Last month, in a speech to the National Press Club, Sen. Jeff Flake made a charge that has become common among disillusioned Republicans: Donald Trump is corrupting “true conservatism” with his authoritarian style, neo-isolationist foreign policy, lack of fiscal discipline, and opposition to free trade.
What Sen. Flake and other “Never-Trumpers” fail to realize is that Trumpism is only the latest mutation in a long history of conservative evolution that goes back to the early 20th century. As liberalism settled into its New Deal incarnation in the 1930s, the conservative movement arose to challenge it. The primary goal of the leading conservatives of the era, such as Ayn Rand, Albert Jay Nock, H.L. Mencken, Max Eastman, and Rose Wilder Lane, was to roll back President Franklin Roosevelt’s expansion of government power. Conservatism of the time was defined not by religiosity, nationalism, or foreign policy hawkishness, but by one overriding concern: protecting individual liberty from the encroaching state.
Liberals of the time were actually far more hawkish than conservatives were on foreign policy. The expansion of government power to help oppressed peoples at home (through the New Deal) or abroad (through military action) seemed to be of one piece. Conservatives, by contrast, were opposed to all expansions of state power, and right-wing organizations, such as the Liberty League and America First, were staunchly isolationist. Sen. Robert Taft, R-Ohio, the leading conservative of the era, opposed both Roosevelt’s “meddling” in the economy through the New Deal and his “meddling” in Europe with his interventionist foreign policy.
This changed after World War II, when conservatives found a new cause to identify with: anti-Communism. They began by focusing on rooting out domestic communists (as typified by the activities of Sen. Joe McCarthy, R-Wis., and the House Un-American Activites Committee), but soon found themselves advocating a more vigorous foreign policy that would stop Soviet expansion abroad. Thus, conservatism had evolved away from pure anti-statism and towards a more schizophrenic “pro-war, but anti-state” position.
Even then, the evolution of conservatism had only just begun.
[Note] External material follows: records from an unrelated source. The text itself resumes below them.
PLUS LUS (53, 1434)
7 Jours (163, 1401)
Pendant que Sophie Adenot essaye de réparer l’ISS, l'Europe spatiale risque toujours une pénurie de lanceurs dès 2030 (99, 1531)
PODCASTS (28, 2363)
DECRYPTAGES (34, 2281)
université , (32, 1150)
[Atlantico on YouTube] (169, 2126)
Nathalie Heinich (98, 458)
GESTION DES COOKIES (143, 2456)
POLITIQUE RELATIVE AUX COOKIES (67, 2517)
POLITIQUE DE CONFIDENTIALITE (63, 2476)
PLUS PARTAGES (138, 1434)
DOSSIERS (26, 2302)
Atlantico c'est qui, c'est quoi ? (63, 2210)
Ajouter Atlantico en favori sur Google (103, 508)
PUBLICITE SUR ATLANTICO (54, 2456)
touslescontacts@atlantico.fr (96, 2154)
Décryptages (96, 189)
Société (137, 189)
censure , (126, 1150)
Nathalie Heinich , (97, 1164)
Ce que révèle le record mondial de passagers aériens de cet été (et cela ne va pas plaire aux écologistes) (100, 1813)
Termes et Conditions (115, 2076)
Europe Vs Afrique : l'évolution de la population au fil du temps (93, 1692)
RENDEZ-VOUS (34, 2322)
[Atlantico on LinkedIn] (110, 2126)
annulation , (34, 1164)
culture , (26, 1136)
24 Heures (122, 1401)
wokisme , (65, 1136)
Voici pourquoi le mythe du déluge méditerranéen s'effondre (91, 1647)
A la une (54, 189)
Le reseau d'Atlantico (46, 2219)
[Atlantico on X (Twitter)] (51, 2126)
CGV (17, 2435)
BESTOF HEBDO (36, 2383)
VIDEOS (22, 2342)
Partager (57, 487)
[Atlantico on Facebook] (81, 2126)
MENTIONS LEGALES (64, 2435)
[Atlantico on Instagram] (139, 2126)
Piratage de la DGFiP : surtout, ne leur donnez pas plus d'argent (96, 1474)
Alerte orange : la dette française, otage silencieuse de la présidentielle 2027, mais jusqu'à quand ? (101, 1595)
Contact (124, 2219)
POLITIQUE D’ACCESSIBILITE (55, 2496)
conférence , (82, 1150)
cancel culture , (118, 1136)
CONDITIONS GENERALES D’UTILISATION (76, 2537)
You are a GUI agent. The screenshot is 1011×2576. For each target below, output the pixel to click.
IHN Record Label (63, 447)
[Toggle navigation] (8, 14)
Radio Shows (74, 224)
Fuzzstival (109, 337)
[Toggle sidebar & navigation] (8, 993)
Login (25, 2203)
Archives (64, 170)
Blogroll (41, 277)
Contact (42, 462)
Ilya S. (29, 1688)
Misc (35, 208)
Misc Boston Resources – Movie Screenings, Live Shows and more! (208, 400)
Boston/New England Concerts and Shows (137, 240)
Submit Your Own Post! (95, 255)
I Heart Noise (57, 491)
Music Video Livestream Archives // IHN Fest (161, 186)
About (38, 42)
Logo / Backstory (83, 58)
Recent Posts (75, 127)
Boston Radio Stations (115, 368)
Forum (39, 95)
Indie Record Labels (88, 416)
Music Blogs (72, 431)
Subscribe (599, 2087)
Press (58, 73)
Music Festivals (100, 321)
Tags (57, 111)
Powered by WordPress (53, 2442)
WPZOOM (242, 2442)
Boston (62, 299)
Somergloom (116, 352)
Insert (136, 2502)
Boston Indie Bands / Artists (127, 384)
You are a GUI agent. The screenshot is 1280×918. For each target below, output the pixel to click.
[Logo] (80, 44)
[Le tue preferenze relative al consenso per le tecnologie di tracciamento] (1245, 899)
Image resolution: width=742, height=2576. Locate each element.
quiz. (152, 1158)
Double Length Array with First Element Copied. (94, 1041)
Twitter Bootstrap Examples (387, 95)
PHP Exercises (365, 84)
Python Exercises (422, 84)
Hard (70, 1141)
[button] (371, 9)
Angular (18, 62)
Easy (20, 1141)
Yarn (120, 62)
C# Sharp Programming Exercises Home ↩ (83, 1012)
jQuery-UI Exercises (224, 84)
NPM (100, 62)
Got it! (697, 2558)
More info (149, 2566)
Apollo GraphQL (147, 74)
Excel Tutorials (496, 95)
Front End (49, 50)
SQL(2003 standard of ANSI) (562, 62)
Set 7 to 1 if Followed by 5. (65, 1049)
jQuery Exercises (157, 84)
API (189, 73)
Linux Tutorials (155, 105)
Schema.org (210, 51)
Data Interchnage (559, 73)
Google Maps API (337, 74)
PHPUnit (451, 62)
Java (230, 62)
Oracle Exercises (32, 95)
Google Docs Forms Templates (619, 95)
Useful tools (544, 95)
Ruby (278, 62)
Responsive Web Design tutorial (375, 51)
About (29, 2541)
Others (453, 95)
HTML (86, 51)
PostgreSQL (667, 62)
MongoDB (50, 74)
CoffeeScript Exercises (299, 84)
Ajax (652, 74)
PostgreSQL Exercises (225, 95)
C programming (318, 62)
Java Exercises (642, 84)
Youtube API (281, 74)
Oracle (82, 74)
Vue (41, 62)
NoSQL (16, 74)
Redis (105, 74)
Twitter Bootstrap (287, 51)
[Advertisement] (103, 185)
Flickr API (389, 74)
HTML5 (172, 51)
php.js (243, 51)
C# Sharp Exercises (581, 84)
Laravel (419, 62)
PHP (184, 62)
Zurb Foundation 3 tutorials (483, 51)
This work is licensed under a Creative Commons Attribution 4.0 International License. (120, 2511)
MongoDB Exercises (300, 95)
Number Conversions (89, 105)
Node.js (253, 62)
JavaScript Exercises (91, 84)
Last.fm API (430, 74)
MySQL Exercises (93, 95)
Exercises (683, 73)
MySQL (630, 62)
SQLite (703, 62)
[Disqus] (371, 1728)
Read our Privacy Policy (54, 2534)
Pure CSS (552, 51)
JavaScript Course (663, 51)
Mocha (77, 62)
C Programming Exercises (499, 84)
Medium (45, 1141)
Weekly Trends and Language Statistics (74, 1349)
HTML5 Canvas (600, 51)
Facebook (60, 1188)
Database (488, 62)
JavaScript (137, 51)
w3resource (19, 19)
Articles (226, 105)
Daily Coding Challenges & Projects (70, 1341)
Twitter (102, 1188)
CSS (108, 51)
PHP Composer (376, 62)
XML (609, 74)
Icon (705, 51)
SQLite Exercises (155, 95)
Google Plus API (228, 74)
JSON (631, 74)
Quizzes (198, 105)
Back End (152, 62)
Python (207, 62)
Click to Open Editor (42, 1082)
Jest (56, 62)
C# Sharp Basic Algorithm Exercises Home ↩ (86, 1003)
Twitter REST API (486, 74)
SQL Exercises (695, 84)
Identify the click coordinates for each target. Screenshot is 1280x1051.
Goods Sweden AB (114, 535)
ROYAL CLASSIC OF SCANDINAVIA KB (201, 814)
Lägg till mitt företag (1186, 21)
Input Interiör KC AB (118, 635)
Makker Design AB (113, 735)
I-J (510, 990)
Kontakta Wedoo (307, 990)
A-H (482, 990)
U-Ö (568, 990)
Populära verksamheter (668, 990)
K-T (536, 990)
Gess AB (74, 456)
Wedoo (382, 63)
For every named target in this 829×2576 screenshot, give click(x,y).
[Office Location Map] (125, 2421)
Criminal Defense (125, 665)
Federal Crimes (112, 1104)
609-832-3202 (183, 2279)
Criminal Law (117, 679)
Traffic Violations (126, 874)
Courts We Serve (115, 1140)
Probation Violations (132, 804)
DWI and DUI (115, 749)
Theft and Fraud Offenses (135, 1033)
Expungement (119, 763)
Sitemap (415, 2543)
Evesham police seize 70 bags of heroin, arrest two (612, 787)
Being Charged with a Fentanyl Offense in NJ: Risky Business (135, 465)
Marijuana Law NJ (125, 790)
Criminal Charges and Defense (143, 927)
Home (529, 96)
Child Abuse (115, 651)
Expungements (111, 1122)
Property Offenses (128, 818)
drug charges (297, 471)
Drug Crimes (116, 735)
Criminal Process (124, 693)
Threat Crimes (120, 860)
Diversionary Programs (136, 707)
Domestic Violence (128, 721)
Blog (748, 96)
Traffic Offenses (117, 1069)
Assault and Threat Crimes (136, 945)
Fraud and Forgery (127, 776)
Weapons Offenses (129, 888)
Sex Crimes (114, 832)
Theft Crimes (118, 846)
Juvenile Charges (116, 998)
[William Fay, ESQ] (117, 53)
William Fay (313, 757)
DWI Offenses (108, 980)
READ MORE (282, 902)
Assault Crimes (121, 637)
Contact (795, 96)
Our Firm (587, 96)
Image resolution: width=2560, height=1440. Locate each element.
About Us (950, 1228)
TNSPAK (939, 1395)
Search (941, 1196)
After conservative standard bearer Barry Goldwater lost to Lyndon Johnson in the 1964 presidential race, religious and social issues began to assume a new importance on the Right. While the founding fathers of conservatism in the 1930s had been notably secular (and sometimes militantly atheist, as in the cases of Rand, Eastman, and Mencken), the late 1960s saw conservatives begin to champion religious causes, such as Bible reading and prayer in public schools. This caused great consternation among old-guard conservatives and their reaction to this “religious turn” in conservatism mirrors the current response of many George W. Bush conservatives to Trump’s “isolationist turn.”
Many have mistakenly assumed that the 1980 election of the avowedly conservative President Ronald Reagan meant that America had shifted “to the Right” after Goldwater’s loss. Actually, it was conservatism itself that had shifted toward America. By changing from a narrow anti-statist economic ideology to a broader anti-Communist and religious one, conservatism had become attractive to demographics that had previously identified with the liberal side. Reagan’s election did not indicate that America had become more conservative, but that conservatism had changed to become more mainstream.
Conservatism continued to evolve after Reagan left office. By the time of the Iraq War in 2003, foreign policy hawkishness had moved to the center of conservatism and limited government had been pushed to the margins. George W. Bush, who expanded the size of the federal government more than any president since FDR, was considered “conservative” while Bill Clinton, who oversaw a slight shrinkage of government, was considered “center-Left.” (Both worked with a putatively conservative Republican Congress.) In 1940, it would have been unthinkable for a president to expand the federal government to the degree Bush did and still be considered “conservative,” but such are the evolutions of conservatism.
Now, in the age of Trump, conservatism has mutated once again. The “neoconservative” supporters of the Iraq War see Trump as an apostate from the “true conservatism” of George W. Bush, just as conservatives in previous generations charged the neocons with being apostates from the “true conservatism” of Robert Taft. So don’t worry, Sen. Flake, conservatism has evolved quite radically in the past. It is evolving in the present, and it will doubtless continue to evolve in the future.
Hyrum Lewis, Ph.D., is a professor of history at BYU-Idaho.